Credit : Inflation Concerns Push Bonds Lower

October 06, 1987|Associated Press

NEW YORK — Bond prices tumbled Monday in mostly quiet trading, hammered by concern about inflation and the market's ability to absorb an influx of new government issues later in the week.

The Treasury's closely watched 30-year issue dropped nearly a point, or around $10 per every $1,000 in face value. Its yield, which moves inversely to its price, soared to 9.79% from 9.68% late Friday.

Corporate and municipal bonds declined point to 3/8 point.

Analysts said a surge in commodity prices rekindled bond investors' recent concern that inflation--a key enemy of the credit markets--could be heating up.

Gold bullion, for example, was quoted at $457.25 an ounce in late New York trading, up $2.75 from late Friday.
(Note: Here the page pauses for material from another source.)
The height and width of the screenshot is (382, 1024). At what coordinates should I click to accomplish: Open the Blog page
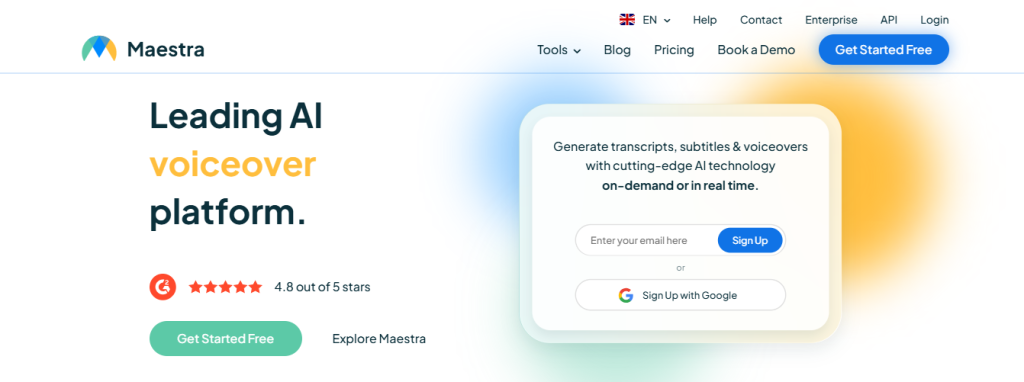[617, 50]
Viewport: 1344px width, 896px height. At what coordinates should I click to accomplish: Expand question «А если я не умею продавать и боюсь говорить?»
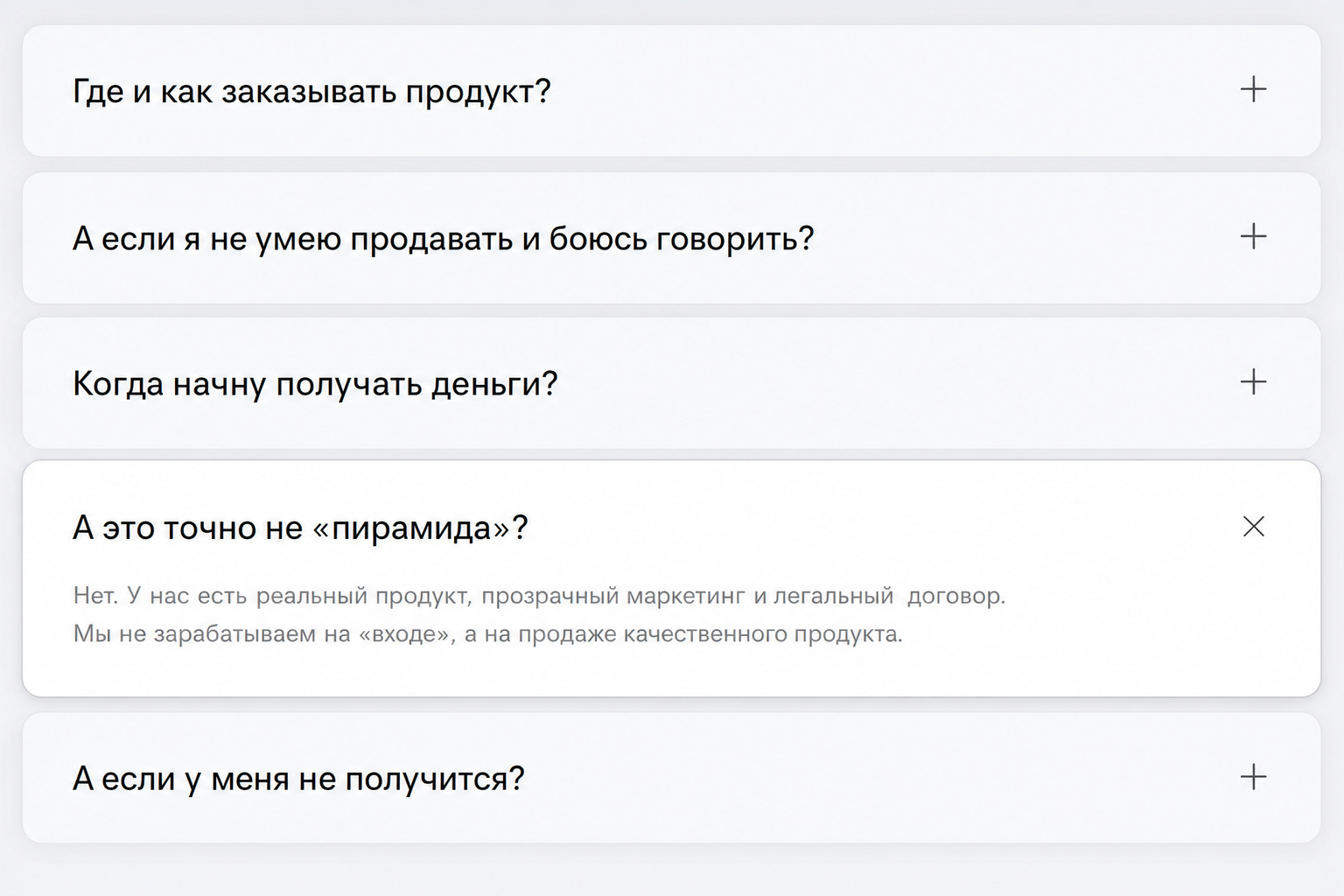click(x=671, y=238)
In the secondary market for Treasury issues, prices of short-term government issues declined 5/32 point to 5/16 point, intermediate maturities fell 11/32 point to 11/16 point, and 20-year issues lost 21/32 point, according to Salomon Bros.

The movement of a point is equivalent to a change of $10 in the price of a bond with a $1,000 face value.

Among tax-exempt municipal bonds, general obligations lost point and revenue bonds eased 3/8 point in light activity, according to Salomon Bros.

Yields on three-month Treasury bills, meanwhile, rose 3 basis points to 6.69%, according to Telerate Inc. Six-month bills edged up 2 basis points to 6.85%, and one-year bills jumped 11 basis points to 7.41%. A basis point is one-hundredth of a percentage point.

The federal funds rate, the interest on overnight loans between banks, was quoted late in the day at 7.438%, up from 7.375% Friday.